-- BEGIN Passage provided --

Wednesday, March 23, 2011

Market Commentary (After Market Close): Market Musters Modest Gain

Stocks slipped to modest losses in the early going, but the gradual accumulation of buying interest helped stocks work their way to strong gains. Although the S&P 500 still couldn't push past the 1300 line, the advance offset losses dealt during the prior session.

Morning participants opted to put pressure on stocks. Early efforts were generally broad based, but financials were hit the hardest after the Fed refused a proposal by Bank of America (BAC 13.65, -0.23) to distribute capital to shareholders in the second half of 2011. That headline completely overshadowed an upside earnings surprise and dividend hike from Discover Financial (DFS 23.44, +1.19).

Financials were down more than 1% at their morning low, but slashed that in afternoon trade. The sector settled with a relatively tame loss of 0.3% as materials stocks helped lead buyers back into the market.

Materials stocks were only down slightly in early trade, but swung to a 1.4% gain with help from metals and mining issues, namely Freeport McMoRan (FCX 54.94, +2.66) and Newmont Mining (NEM 54.83, +1.66). DuPont (DD 53.46, -0.21) was one of the few materials sector members that failed to move higher.

-- END Passage provided --
-- BEGIN Information supplied --

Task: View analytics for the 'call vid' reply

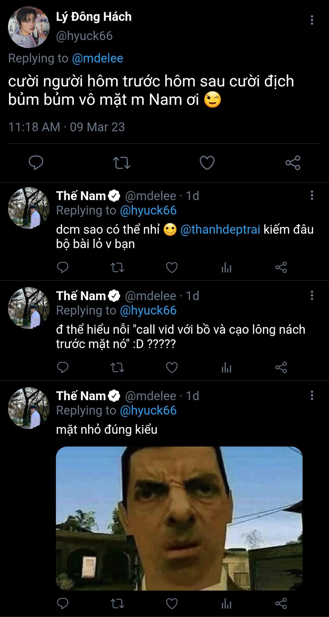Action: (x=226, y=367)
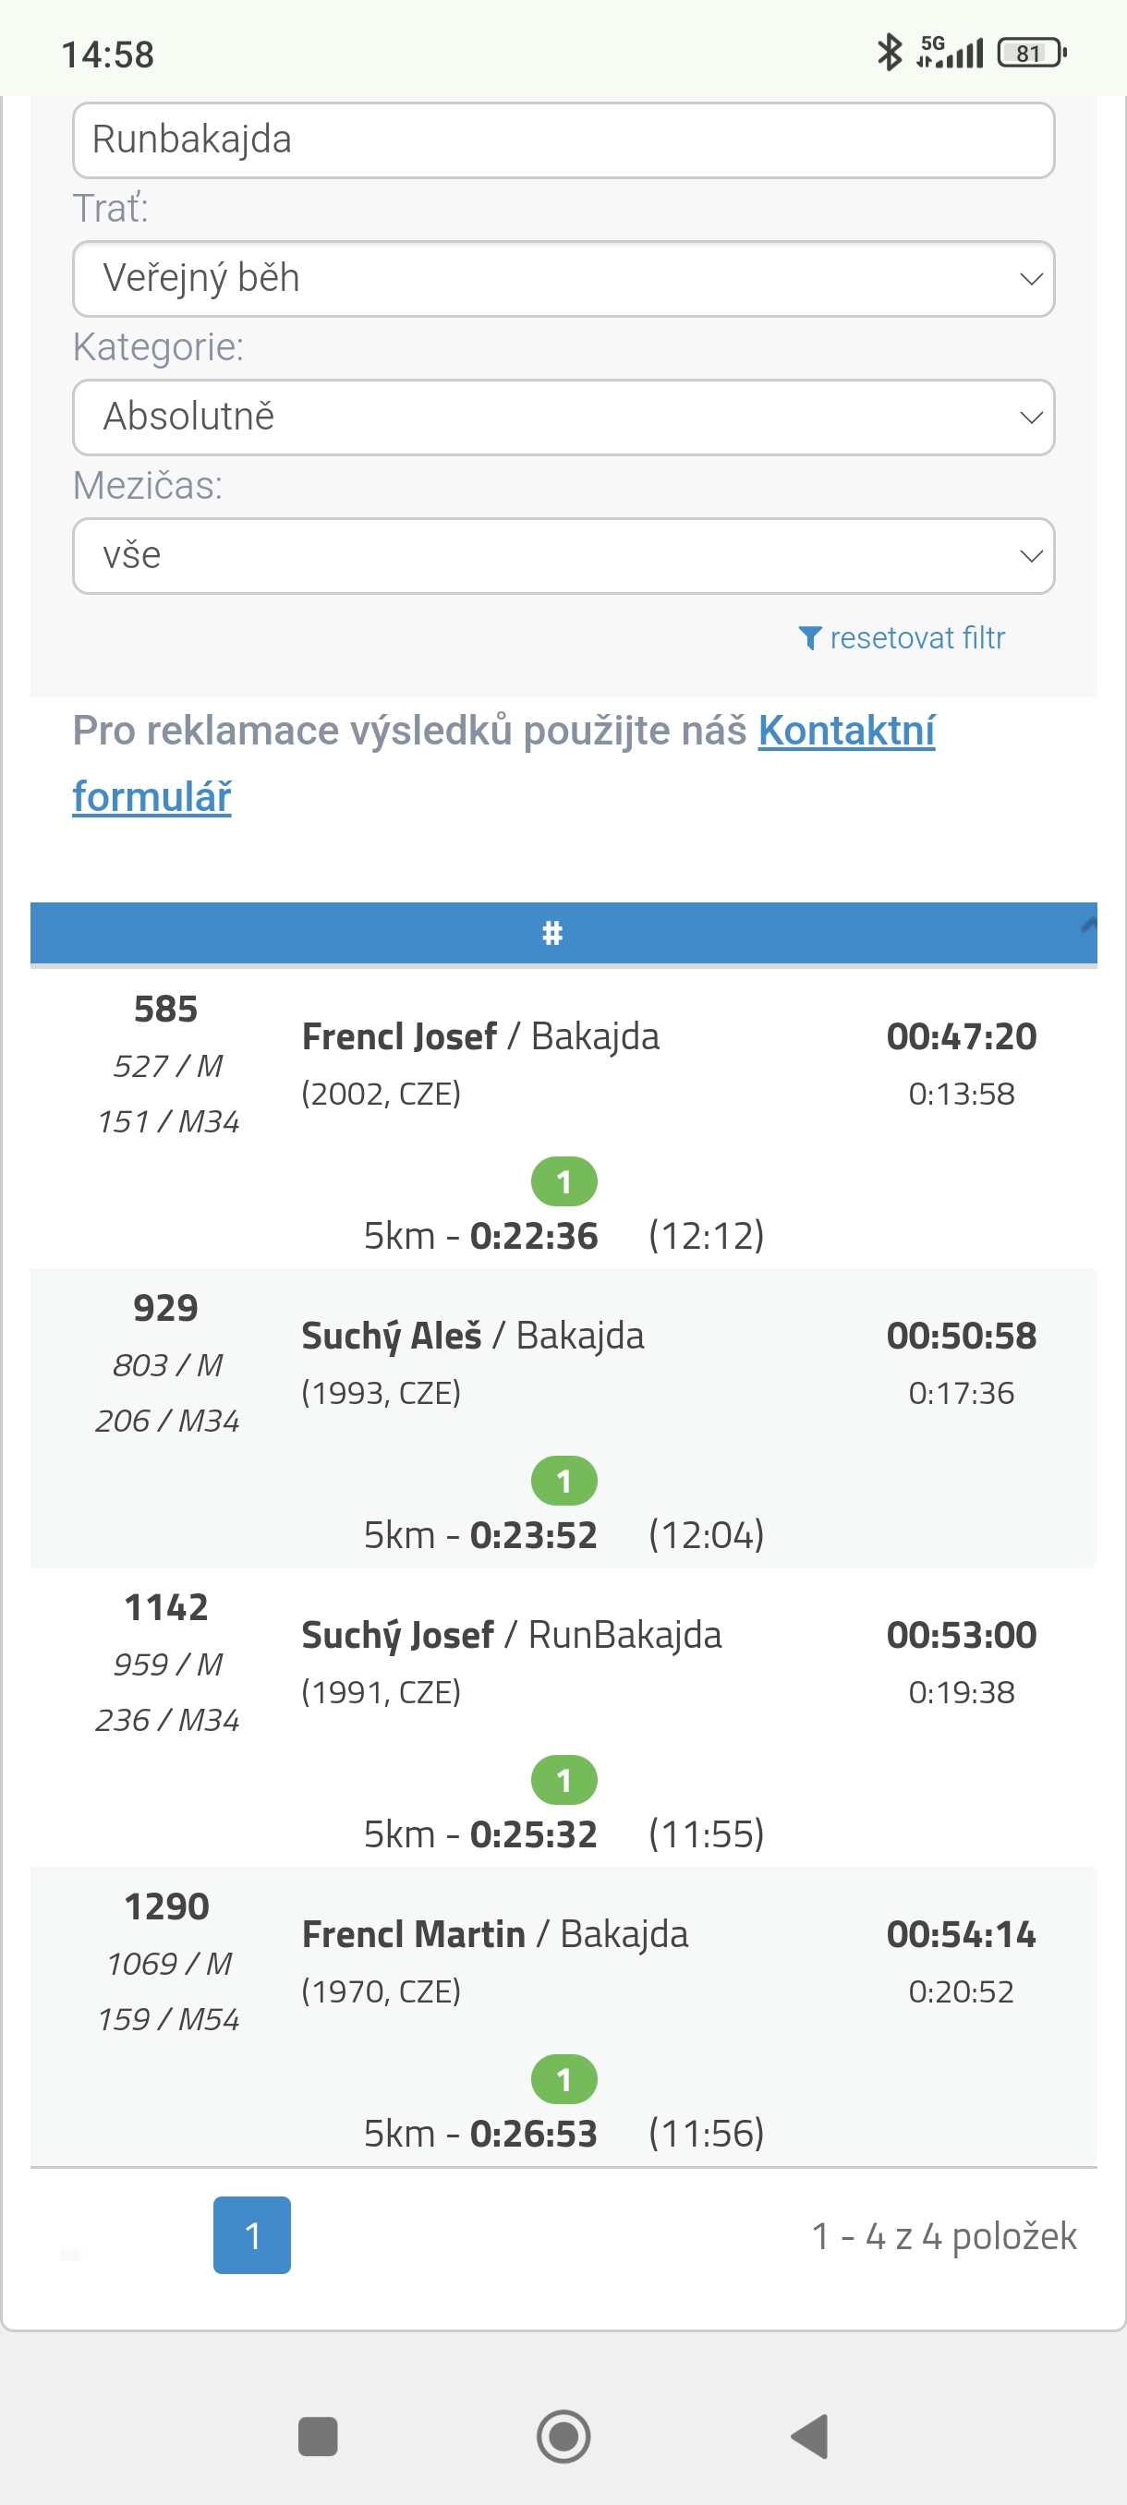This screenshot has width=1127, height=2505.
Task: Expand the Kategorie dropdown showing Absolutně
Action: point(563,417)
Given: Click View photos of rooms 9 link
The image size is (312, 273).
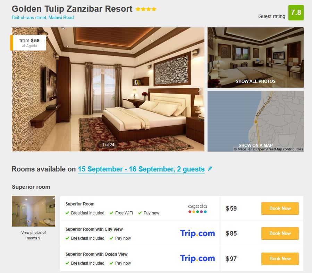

-- END Information supplied --

Required actions
1. Transcribe the market commentary word for word, between "Wednesday, March 23, 2011" and "the prior session.", inclusive.
2. Present every line of the entries in Records as a numbered list, skipping blank lines and leaving out the pictures.
The market commentary and the entries in Records come from unrelated sources.

Response list
1.
Wednesday, March 23, 2011

Market Commentary (After Market Close): Market Musters Modest Gain

Stocks slipped to modest losses in the early going, but the gradual accumulation of buying interest helped stocks work their way to strong gains. Although the S&P 500 still couldn't push past the 1300 line, the advance offset losses dealt during the prior session.

2.
1. Task: View analytics for the 'call vid' reply
2. Action: (x=226, y=367)
3. This screenshot has width=1127, height=2505.
4. Task: Expand the Kategorie dropdown showing Absolutně
5. Action: point(563,417)
6. Given: Click View photos of rooms 9 link
7. The image size is (312, 273).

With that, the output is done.